**Prompt**. Swap "sword" for "shield" in the lines from the start of the records up to and including the line that contains "pos(519,395)", changing nothing else. Return only those lines, without the pictures.

**Records shown**.

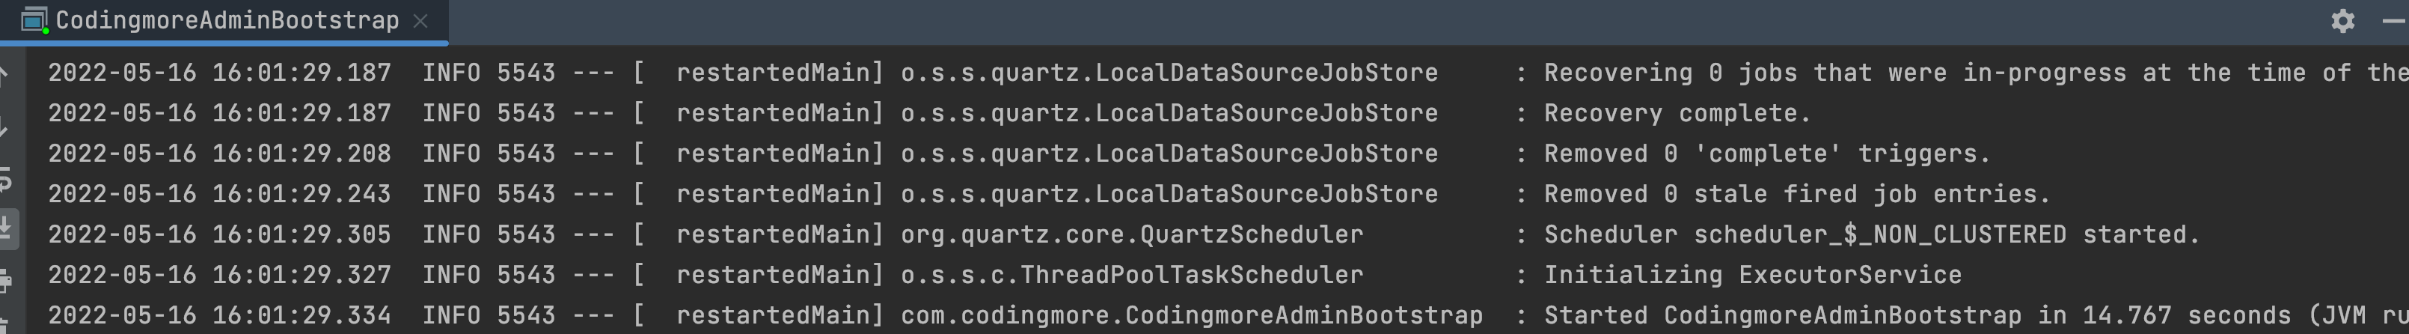The image size is (2409, 334).
Task: Toggle scroll to end of console
Action: click(5, 227)
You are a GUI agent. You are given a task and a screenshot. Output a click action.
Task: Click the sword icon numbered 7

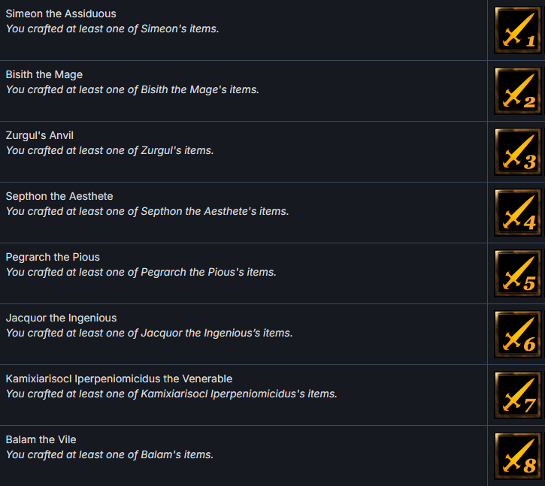pos(519,395)
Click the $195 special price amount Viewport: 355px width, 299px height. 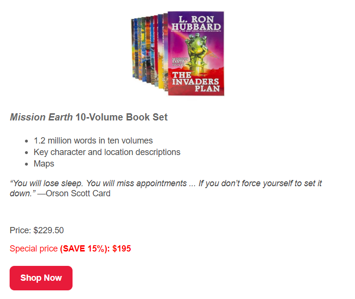tap(122, 249)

**Answer below**.
The image size is (2409, 334).
Task: Toggle scroll to end of console
Action: click(5, 227)
You are a GUI agent. You are given a task and a screenshot. Output a click action.
Task: Click the shield icon numbered 7

pos(519,395)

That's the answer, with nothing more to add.